# Site General > General Herp > Herp Events >  It's not just big, it's SUPER! Reptile Super Show Pomona

## Bogertophis

*Reptile Super Show Pomona*The summer heat is here and so is the Reptile Super Show! This spectacularly large show will have all you need for your reptiles and amphibians. Vendors from across the country will be there awaiting the thousands of attendees. There is so much to see at this not-to-miss show! It is literally acres of reptile show.

The USARK benefit auction is right after the show on Saturday night at 7:00 in the Sheraton hotel (601 W McKinley Ave) next to the Fairplex. Stick around and support our work to protect your freedom to have reptiles and amphibians as pets. The auction is FREE to attend and everyone is welcome.
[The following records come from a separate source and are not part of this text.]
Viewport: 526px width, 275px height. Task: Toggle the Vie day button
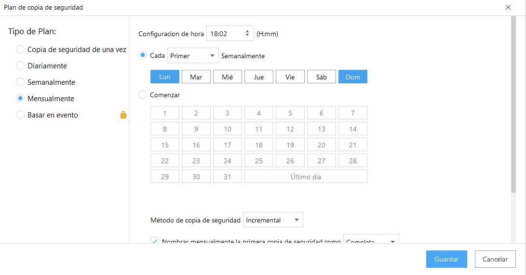point(290,77)
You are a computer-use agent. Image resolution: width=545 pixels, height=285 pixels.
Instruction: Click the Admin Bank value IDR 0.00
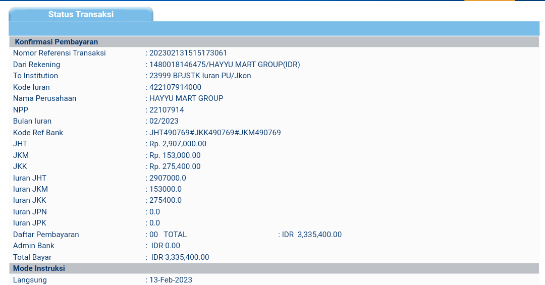click(166, 246)
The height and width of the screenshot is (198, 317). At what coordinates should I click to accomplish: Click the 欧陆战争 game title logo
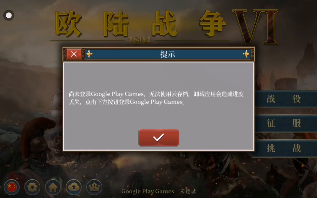[x=141, y=24]
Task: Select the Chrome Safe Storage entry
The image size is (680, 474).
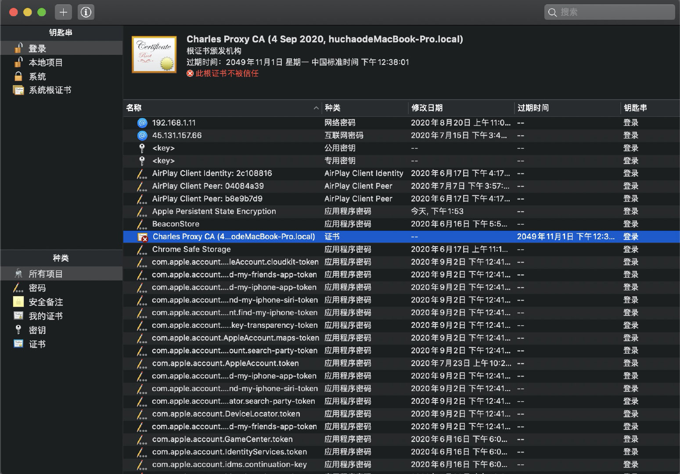Action: [191, 249]
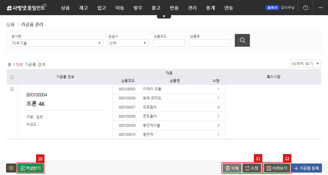Open the 회사명 dropdown showing 다우기술
The width and height of the screenshot is (328, 175).
[x=57, y=43]
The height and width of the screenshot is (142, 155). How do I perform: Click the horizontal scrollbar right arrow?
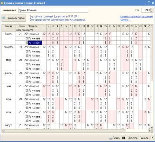tap(150, 131)
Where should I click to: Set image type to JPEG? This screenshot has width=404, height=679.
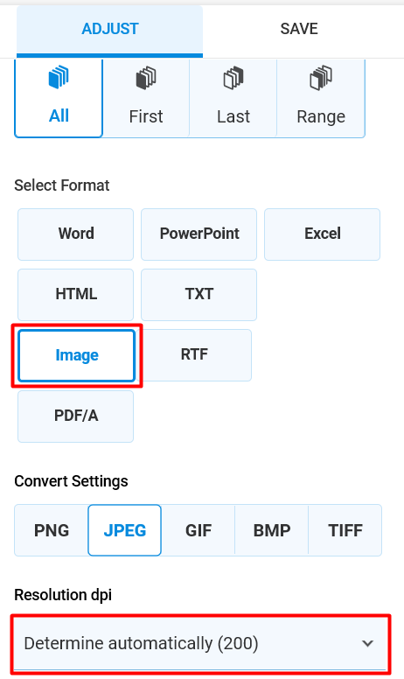124,530
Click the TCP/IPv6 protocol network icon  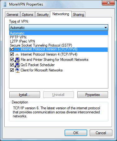coord(17,49)
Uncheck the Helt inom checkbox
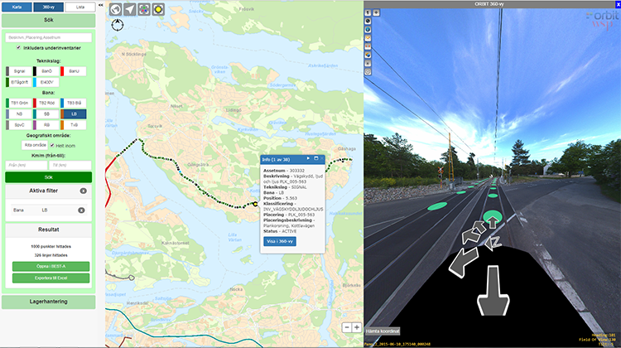The width and height of the screenshot is (621, 348). coord(51,145)
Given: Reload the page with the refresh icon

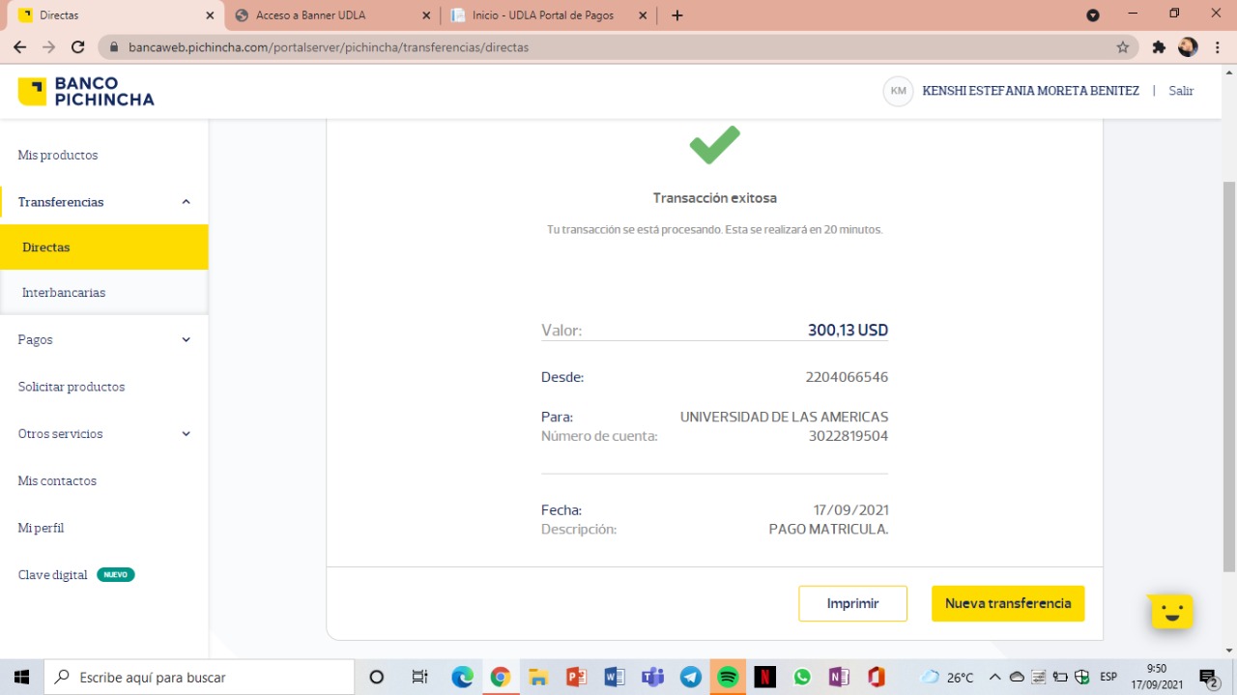Looking at the screenshot, I should pos(78,46).
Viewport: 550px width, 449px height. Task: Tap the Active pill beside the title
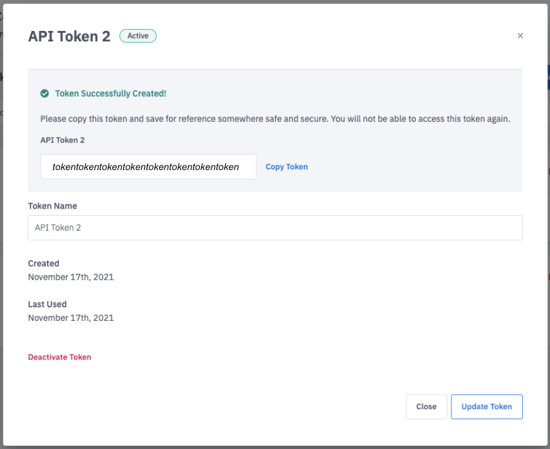coord(137,35)
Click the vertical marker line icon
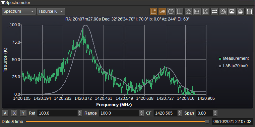 (180, 11)
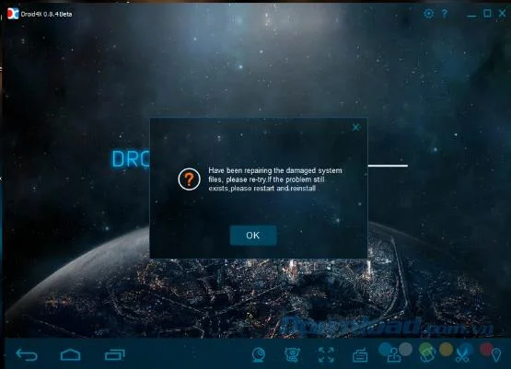Minimize the Droid4X window
This screenshot has height=369, width=511.
click(471, 15)
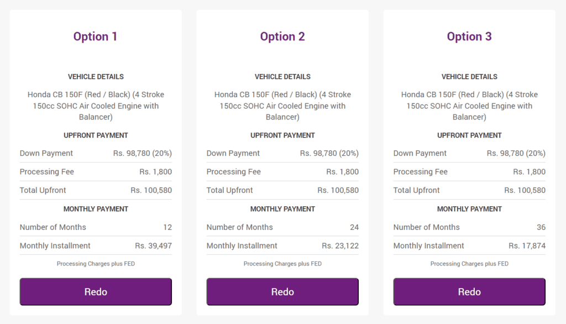Click the 24 months value in Option 2
Viewport: 566px width, 324px height.
click(x=354, y=227)
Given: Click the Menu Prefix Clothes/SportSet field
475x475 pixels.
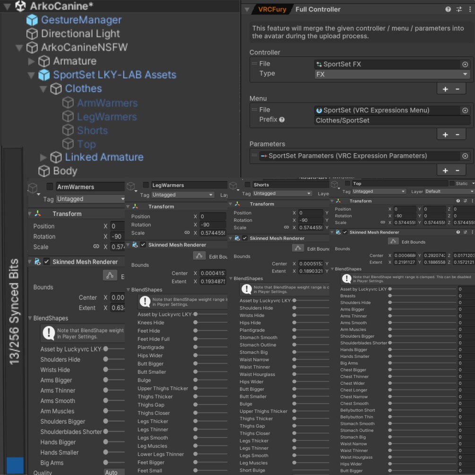Looking at the screenshot, I should pyautogui.click(x=392, y=120).
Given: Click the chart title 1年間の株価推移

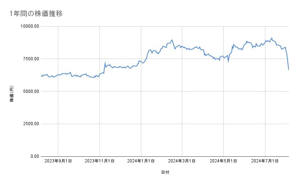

We'll have a preview of the many donations at our booth. Just stop by for details.

Hidden Forest Art Gallery has been gracious enough to donate two fabulous oil paintings. One is 18x24" featuring a Sri Lankan hump-nosed lizard and the second is a Gaboon viper (14x18"). Thank you, Gamini and Lisa! These are just some of the hundreds of donations.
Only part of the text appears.